China is the third largest importer of seafood to the United States, and the problem of quality is not a new one. "There have been problems with farmed fish products produced in China and exported to the U.S. since 2001," Margaret O' K. Glavin, FDA's associate commissioner for Regulatory Affairs, said Thursday during a teleconference. For example, in 2006, the FDA placed a countrywide alert on all Chinese eel due to residues of malachite green, Glavin said.


Veggie Snack Recalled for Salmonella Risk

A snack called Veggie Booty is being recalled nationwide due to possible contamination with salmonella bacteria, the U.S. Food and Drug Administration reported.

The product, made by Robert's American Gourmet Food Inc., of Sea Cliff, N.Y., is sold in foil bags of 4-ounce, 1-ounce, and half-ounce sizes.

Consumers are urged to throw any packages of the product away. Veggie Booty is often eaten by children, and parents are urged to watch for signs of gastrointestinal illness in any youngster who has already eaten the product, the FDA advised Thursday.

The agency has had 52 reports of illness in 17 states, beginning in March. Almost all of the victims have been children under age 10, mostly toddlers. Four were hospitalized with symptoms including bloody diarrhea. The FDA said it learned of the illnesses on June 27 from the U.S. Centers for Disease Control and Prevention, which is investigating the outbreak. The product also is sold in Canada.

In addition to bloody diarrhea, other symptoms of salmonella poisoning may include abdominal cramps and fever. Symptoms usually begin within four days of exposure, the FDA said.

People with weaker immune systems, including the young and elderly, are especially prone to salmonella poisoning.


English Smoking Ban Begins Sunday

A ban on smoking in public buildings starts Sunday in England, to include pubs, restaurants, and even Buckingham Palace, the Associated Press reports.

Taxi and delivery drivers also face a £50 fine if they light up inside their cars, the wire service said.

England joins France, Spain, Italy, Iran, Norway, Sweden, Singapore, South Africa, Uruguay and New Zealand in passing federal legislation to restrict smoking. The United States has no federal policy, but some states, including New York and Florida, have imposed some of the globe's most stringent laws against smoking, the AP said.

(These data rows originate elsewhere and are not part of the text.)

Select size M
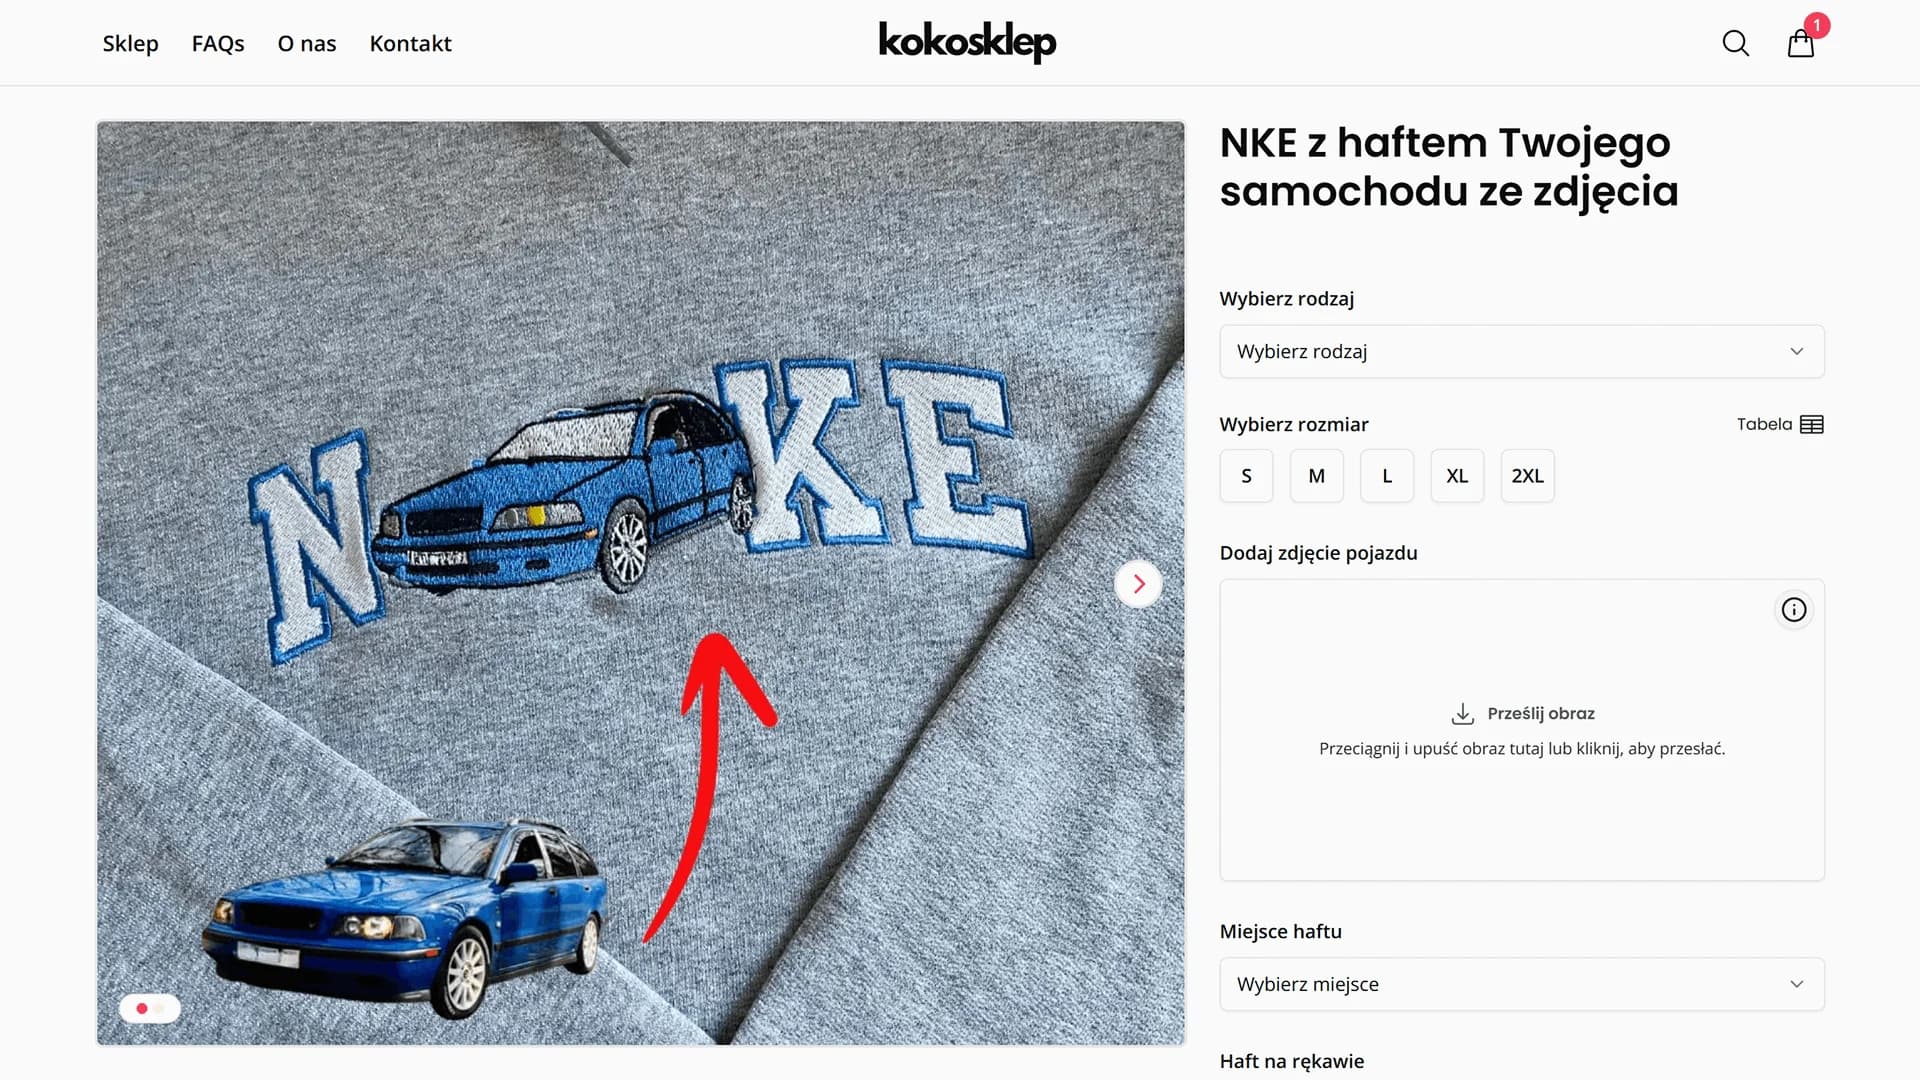 pyautogui.click(x=1316, y=476)
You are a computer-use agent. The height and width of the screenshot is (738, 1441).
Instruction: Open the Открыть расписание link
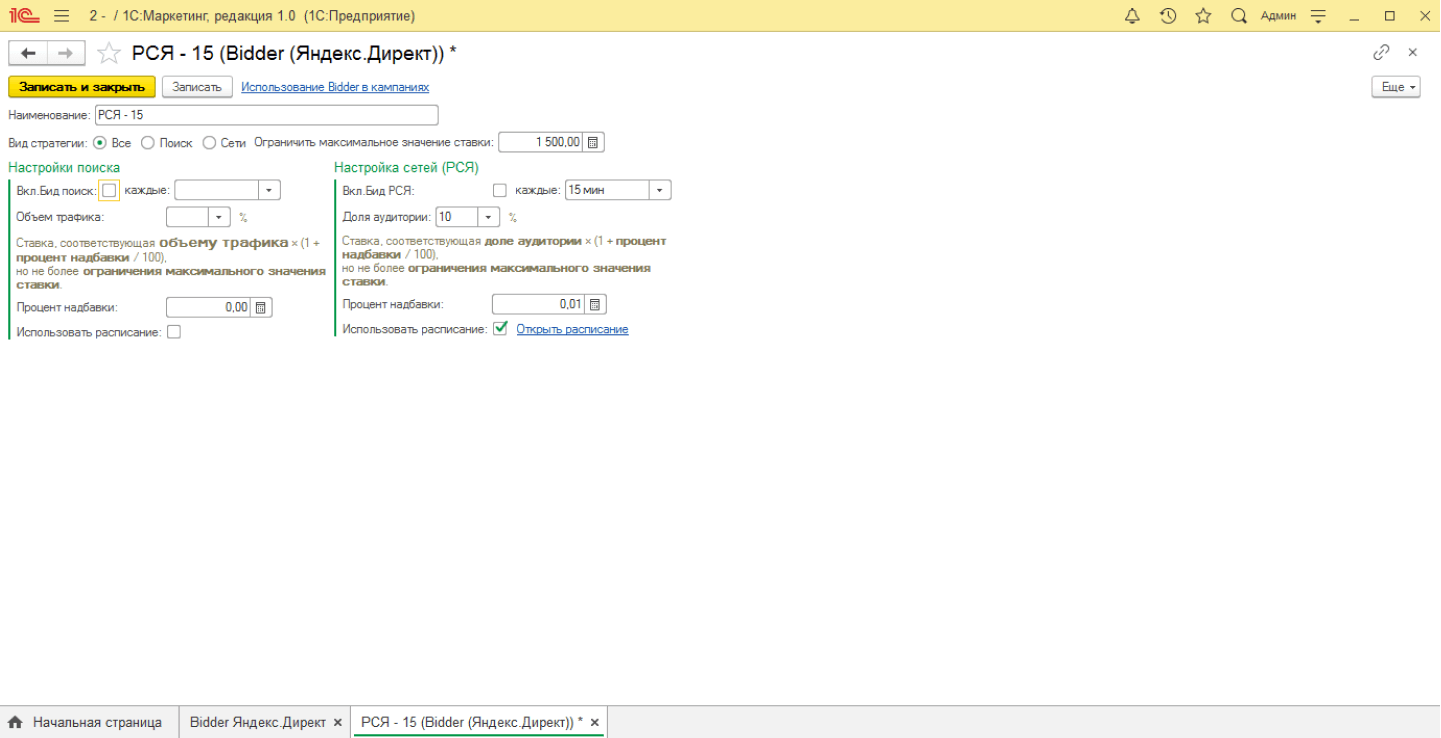coord(572,329)
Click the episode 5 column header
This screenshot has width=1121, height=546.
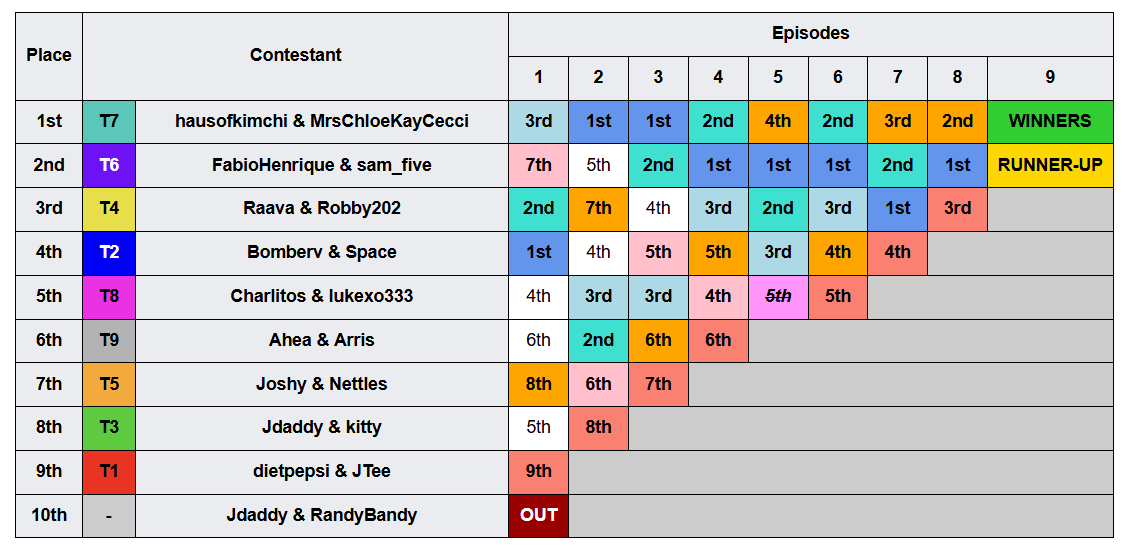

Public smoking is already restricted in the rest of Britain, including Scotland, Wales and Northern Ireland.

Despite these bans, the World Health Organization predicts there will be an additional 2 billion smokers worldwide by 2030, the wire service said.


Plane Travel Boosts Blood Clot Risk: WHO

Long airline flights of four hours or more double a passenger's risk of dangerous blood clots, a new World Health Organization (WHO) study concludes.

Clots called venous thromboembolisms (VTE) usually form in the legs and can be deadly if they travel to the lungs.

A similar risk applies to people who travel for long periods by car, bus or rail, the Bloomberg news service reported. Each year, more than 600,0000 people in the United States contract a VTE that travels to the lungs, referred to as a pulmonary embolism. About 10 percent of these people die, Bloomberg reported.

Other activities linked to such clots include the use of drugs such as estrogen and birth control pills, and childbirth within the past six months, the news service said.

In a statement, the WHO urged air carriers to provide passengers with information about these risks, including current prevention advice that encourages leg exercise and avoiding prolonged sitting.


Bacterium's Genome Transplanted

Human genome sequencing pioneer J. Craig Venter and his colleagues say they have successfully transplanted the genome of one type of bacteria into another, The New York Times reports.

Venter directs a nonprofit research laboratory that bears his name in Rockville, Md. He said the achievement was the first step in creating a synthetic bacterium, which could ultimately be used to produce an alternative to fossil fuels and limit the effects of global warming, the newspaper reported.

Experts praised the Venter announcement as a landmark accomplishment, but said it was among a long series of steps required before synthetic chromosomes could be adapted to living cells, the Times said.

The research is published in the online version of Science.